Exponential functions grow rapidly, producing values that increase or decrease rapidly depending on the sign and magnitude of the exponent.Logarithms are essentially the inverse of exponential functions. This means that if \(y = a^x\), then \(x = \log_a(y)\). Getting familiar with this inverse relationship helps a lot in simplifying and solving logarithmic expressions.
It is crucial to understand that logarithms answer the question, "To what power must the base be raised, to produce a certain number?"
In base 10, which is common for real-world applications, this relationship is direct since we're only seeking the power needed to transform 10 into any given number.

Base 10 logarithms, or "common logarithms," are frequently used in mathematics and science.
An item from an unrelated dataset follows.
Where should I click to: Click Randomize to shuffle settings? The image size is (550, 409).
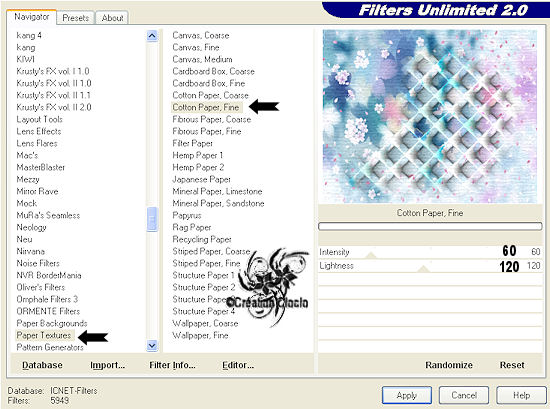click(x=449, y=365)
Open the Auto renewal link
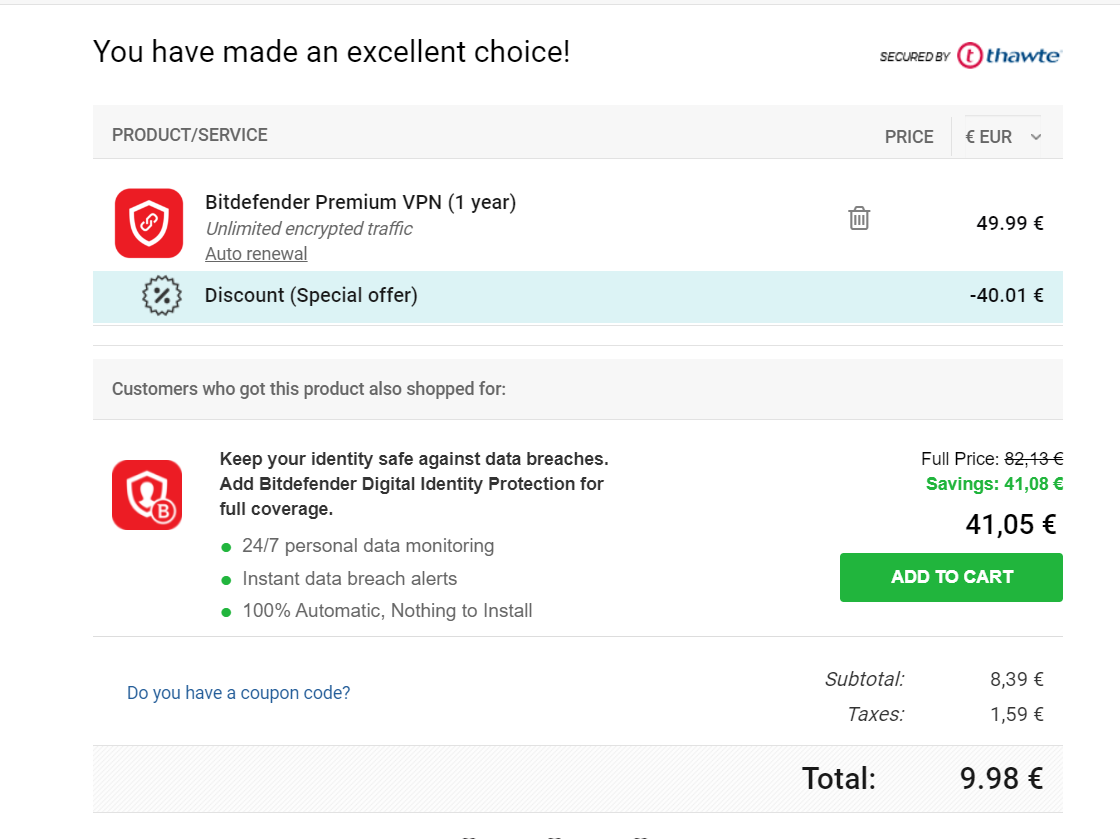The width and height of the screenshot is (1120, 839). (256, 253)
They are denoted simply as "\(\log\)", without specifying the base, because the base is implicitly 10. For base 10, \(y = 10^x\) translates to \(x = \log(y)\).
A few properties make base 10 logarithms simple to use:

• The \(\log(10) = 1\), since 10 raised to the power of 1 is 10 itself.
• The \(\log(1) = 0\), because 10 raised to the power of 0 is 1.
• Values between 1 and 10 will have decimals, like \(\log(2) ≈ 0.301\).

In the exercise, we simplified \(\log\left(\frac{1}{10}\right)\) by applying these concepts, recognizing that \(\log(10)\) equals 1, and, therefore, \(-\log(10)\) resulted in -1. Base 10 logarithms are favored for calculations because they align with the decimal system we use every day.